Iain M. Banks: Excession
Iain M. Banks: Excession

diNovo Mini with Mac Mini

Bluetooth technology is still flaky and connections tend to break up, pairings get lost, etc. I decided to move the Logitech diNovo Edge keyboard to the downstairs ‘media cellar’, primarily due to size issues. The replacement is another diNovo, but the Mini version this time. Both of these keyboards actually run pretty well with Mac Mini, even if they are not formally supported. diNovo Mini did provoke a “keyboard not recognized” dialog, and Mac wanted me to press the key next to right from the left shift (which did nothing). But canceling that, you get a very nice, super-small bluetooth keyboard for the living-room use. The ‘ClickPad’ mouse replacement doubles as a four-directional cursor key, but the most important feature is that the entire pad is a button, so that you can pretty much use the system with one hand, guiding the mouse with your thumb and pressing it achieves mouse clicks with the same finger. Very nice! On the other hand, downstairs, I had much more trouble to get diNovo Edge to keep up its connection with the Vista OS over the bluetooth link.

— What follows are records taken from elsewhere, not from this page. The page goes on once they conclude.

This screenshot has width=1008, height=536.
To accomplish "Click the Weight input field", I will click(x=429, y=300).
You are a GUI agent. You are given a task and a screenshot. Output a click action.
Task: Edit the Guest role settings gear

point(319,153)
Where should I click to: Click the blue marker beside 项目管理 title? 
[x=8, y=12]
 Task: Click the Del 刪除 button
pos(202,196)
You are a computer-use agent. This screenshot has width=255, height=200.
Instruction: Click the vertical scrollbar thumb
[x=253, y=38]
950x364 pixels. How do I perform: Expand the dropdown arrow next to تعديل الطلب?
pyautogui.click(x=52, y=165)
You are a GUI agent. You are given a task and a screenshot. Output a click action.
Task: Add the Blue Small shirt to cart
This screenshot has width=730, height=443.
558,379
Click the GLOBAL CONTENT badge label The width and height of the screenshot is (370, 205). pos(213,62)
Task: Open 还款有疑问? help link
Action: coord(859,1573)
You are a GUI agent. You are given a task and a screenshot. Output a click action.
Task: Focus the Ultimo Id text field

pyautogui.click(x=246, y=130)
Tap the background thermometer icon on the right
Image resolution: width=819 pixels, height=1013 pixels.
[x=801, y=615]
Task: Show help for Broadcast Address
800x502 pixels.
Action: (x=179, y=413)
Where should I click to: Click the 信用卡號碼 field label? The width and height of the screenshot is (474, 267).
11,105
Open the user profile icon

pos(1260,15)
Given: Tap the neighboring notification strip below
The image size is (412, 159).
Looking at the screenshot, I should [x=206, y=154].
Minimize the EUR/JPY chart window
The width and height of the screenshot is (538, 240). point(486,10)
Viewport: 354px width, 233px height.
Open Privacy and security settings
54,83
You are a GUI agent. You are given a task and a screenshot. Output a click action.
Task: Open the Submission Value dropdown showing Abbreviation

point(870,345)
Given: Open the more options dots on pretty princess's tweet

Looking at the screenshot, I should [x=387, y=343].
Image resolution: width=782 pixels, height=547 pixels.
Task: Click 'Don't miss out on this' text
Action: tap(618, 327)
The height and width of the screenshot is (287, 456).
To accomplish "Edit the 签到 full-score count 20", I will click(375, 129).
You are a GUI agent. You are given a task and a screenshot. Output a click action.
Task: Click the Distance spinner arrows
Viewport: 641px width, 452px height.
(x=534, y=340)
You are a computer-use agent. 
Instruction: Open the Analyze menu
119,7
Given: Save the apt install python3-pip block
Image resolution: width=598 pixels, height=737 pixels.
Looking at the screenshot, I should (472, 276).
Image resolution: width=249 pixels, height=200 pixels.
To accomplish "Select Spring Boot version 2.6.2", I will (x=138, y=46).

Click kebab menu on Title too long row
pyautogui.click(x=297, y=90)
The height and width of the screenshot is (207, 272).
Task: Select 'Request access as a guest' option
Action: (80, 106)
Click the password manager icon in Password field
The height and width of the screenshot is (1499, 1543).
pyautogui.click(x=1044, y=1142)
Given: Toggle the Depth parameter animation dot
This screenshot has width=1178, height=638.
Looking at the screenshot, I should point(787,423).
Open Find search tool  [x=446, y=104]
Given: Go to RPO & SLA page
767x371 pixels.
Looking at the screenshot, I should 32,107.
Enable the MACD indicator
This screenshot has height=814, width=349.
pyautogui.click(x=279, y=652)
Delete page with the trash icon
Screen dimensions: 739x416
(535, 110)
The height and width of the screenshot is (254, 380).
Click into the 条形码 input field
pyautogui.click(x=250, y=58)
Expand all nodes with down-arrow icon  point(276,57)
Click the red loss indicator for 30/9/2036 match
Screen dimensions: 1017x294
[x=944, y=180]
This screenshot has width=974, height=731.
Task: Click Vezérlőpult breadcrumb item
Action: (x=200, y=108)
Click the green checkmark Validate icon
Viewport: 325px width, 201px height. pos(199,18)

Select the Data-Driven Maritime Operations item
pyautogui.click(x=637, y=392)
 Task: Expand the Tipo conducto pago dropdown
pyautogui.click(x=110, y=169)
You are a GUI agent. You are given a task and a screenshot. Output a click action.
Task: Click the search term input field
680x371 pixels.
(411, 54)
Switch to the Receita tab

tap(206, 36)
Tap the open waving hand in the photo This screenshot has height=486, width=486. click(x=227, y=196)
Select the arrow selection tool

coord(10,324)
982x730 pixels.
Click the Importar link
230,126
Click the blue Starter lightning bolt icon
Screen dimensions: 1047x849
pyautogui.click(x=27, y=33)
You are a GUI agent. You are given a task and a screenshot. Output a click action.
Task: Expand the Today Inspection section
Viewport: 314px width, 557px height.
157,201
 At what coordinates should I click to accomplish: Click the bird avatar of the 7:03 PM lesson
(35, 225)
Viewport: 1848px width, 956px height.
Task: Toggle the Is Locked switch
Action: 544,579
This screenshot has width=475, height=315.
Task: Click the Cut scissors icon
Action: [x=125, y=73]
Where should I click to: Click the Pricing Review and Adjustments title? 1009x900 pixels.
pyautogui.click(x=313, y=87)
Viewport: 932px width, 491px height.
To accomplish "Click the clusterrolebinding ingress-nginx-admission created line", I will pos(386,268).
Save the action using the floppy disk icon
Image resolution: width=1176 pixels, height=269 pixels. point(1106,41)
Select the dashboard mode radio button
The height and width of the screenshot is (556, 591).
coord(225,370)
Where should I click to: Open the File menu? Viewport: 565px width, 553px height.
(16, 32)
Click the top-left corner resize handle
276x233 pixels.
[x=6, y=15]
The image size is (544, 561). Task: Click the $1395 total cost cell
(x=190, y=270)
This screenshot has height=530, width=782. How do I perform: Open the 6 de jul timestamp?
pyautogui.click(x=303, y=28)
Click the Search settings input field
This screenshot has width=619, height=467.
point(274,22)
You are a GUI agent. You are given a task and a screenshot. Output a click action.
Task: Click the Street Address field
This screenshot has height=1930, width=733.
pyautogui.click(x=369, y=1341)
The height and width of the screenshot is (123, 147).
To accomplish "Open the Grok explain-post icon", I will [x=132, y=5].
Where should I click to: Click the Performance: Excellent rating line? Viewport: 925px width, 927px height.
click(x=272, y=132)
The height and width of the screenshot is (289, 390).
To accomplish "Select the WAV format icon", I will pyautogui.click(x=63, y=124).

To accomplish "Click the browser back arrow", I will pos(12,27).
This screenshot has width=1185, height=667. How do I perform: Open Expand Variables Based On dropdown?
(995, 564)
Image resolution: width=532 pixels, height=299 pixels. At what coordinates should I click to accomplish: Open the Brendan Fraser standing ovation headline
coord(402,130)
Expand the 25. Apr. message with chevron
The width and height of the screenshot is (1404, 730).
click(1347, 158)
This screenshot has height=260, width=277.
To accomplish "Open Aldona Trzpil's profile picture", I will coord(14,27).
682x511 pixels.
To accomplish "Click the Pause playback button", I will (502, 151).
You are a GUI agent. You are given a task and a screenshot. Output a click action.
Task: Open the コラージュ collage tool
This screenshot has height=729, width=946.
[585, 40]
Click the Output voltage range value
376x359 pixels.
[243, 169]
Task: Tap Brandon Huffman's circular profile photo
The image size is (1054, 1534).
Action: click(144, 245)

Last Christmas of the Hypermedia Lab

This will be the last Christmas for the Hypermedia Laboratory in the University of Tampere: our new media research unit is going to fuse together with another department at the end of this year. The new name will be Department of Information Studies and Interactive Media. We will be bigger, stronger, and able to open MA as well as PhD courses in new media and game studies. Otherwise, the location and most of the practical things will remain the same for a while — welcome to visit us in the old premises in Pinni B building of the Tampere Uni campus area. Merry Christmas, everyone!
 
20.12.2008

Nokia Email with Gmail

Nokia Email
Nokia Email

Nokia released their Symbian-optimised email service, and I wanted to have a look and test-run it in my N95 8GB. The user interface is pretty nice and software integrated well with my Gmail account. But I think they have some issues with this version yet, though. The constant ‘bling’ noise of new email arriving soon got irritating and I could not find any way to switch it off. Then I decided to turn off the application, and it promised to close itself — but the ‘bling-bling’ still continued! I tried restarting the phone. No help: ‘bling!’ It had restarted itself automatically and started to download email again. Stop, please! I tweaked the settings: set the account, all folders to ‘no synchronization’, the software start to ‘manual’. No help: ‘bling, bling, bling!’ Finally I managed to uninstall the damn thing and finally: silence. Nice try Nokia, but: I’d actually prefer to stay in control of my email downloads, from now on. Link: http://email.nokia.com/ (Image courtesy of GISuser.com.)

Lenovo T500 could not complete the installation

Finally, late in the evening, I was able to press the power button of my brand new ThinkPad T500 for the first time. First I was greeted by the Vista error menu: Windows was not closed properly … do you want to safe start / start normally etc. That did not look too good. I pressed “Start Windows normally”. Disk clicking. Then an ominous error bling. Then the dialog window (pictured). Could not complete the installation? I thought this was supposed to have a preinstalled OS, straight from the Lenovo factory? I attempted restart. I tried pressing the blue ThinkVantage button. I tried pressing F8. F11. Always the same sequence: I can get either to the bios setup, or start-up the broken Vista, and be faced with the “Install Windows” message. Not even the Rescue and Recovery workspace, so that I could restore the factory default settings of the OS. Damn. Looks like this is not my lucky Friday.

Neil Gaiman's Graveyard Book video tour

Another excellent example of the expanding field of old-media — new media synergy, and art of storytelling making use of the new opportunities of Internet video: Neil Gaiman putting online his reading of the entire new young readers’ novel (whoever and whatever age we, those readers, indeed are) The Graveyard Book. Go to: http://www.mousecircus.com/videotour.aspx

Edit: this appears to be the note number 600 of my blog, by the way. Cheers!